### [WORK TO BE COMPLETED]
Which of the entries below contain the string "width"? Show every such line in full.

---- LISTING

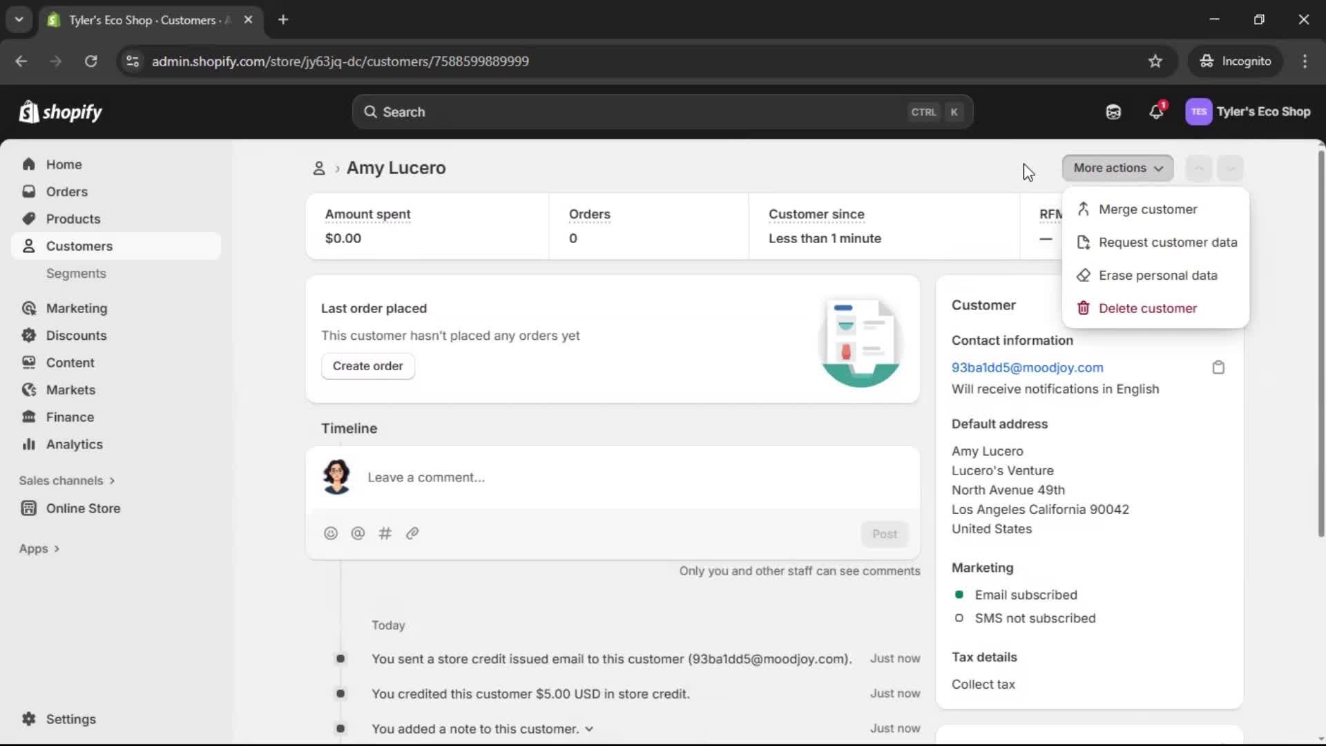Open Discounts in the sidebar

tap(77, 335)
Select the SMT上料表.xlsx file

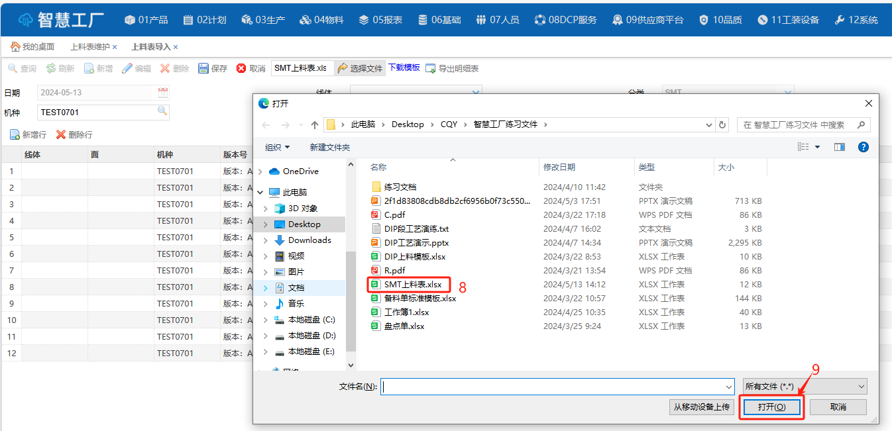[412, 285]

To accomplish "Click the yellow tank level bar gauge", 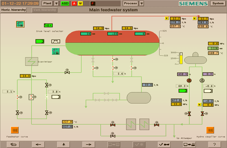I will [x=180, y=58].
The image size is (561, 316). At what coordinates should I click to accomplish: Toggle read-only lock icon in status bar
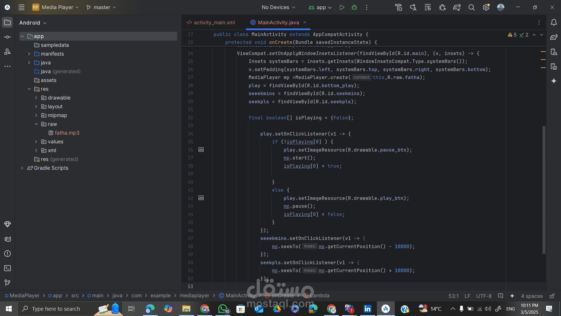click(x=552, y=296)
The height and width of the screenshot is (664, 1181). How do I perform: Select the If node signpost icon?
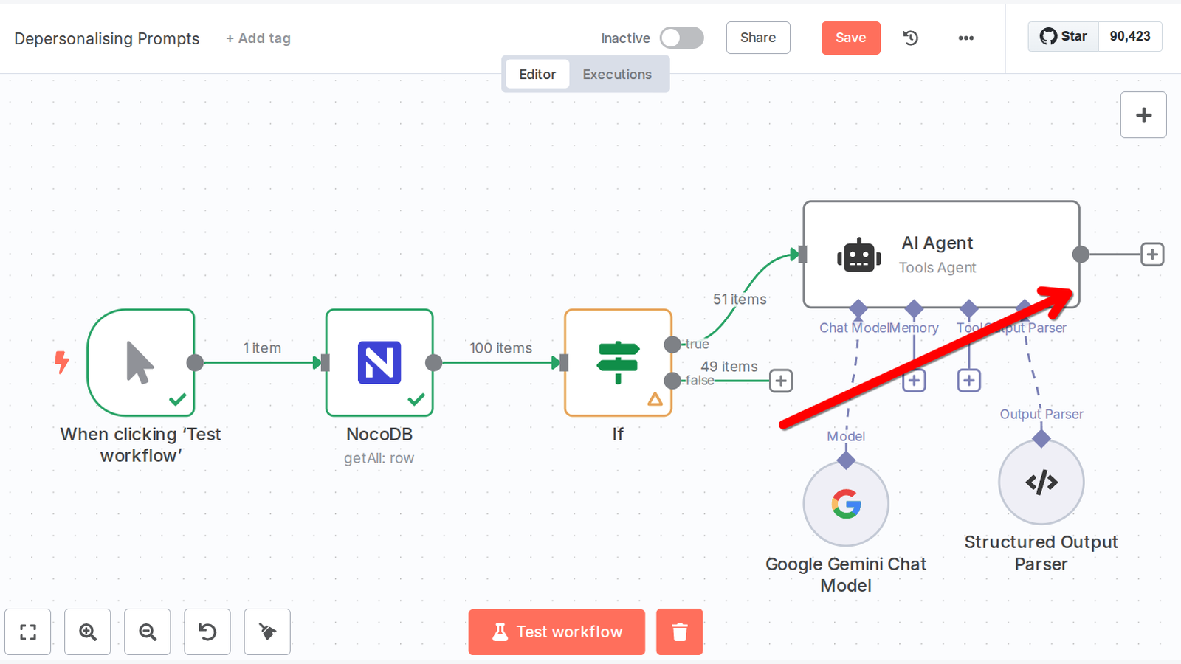[618, 362]
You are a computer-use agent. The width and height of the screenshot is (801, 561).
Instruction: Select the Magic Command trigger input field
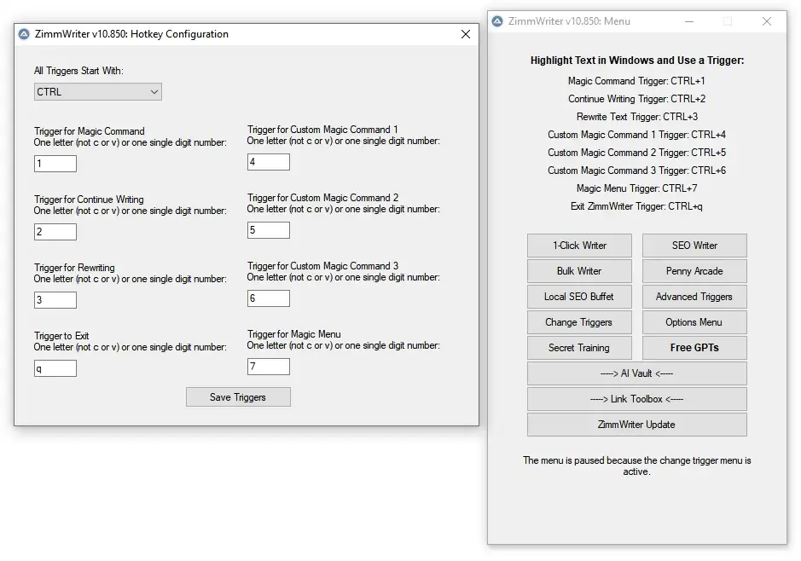[x=55, y=163]
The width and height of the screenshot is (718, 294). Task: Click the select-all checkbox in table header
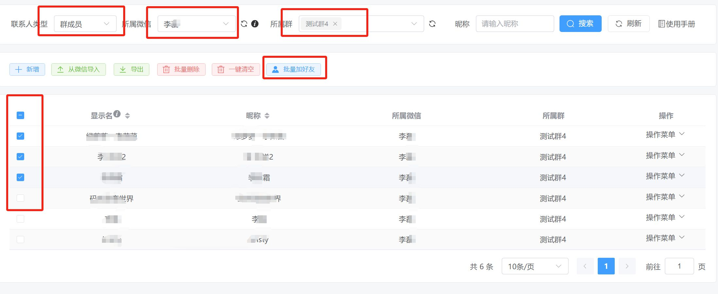click(20, 115)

--------

### [THE OUTPUT]
The height and width of the screenshot is (664, 1181). How do I perform: Select the If node signpost icon?
You are a computer-use agent. The width and height of the screenshot is (801, 561).
The width and height of the screenshot is (718, 294). Task: Click the select-all checkbox in table header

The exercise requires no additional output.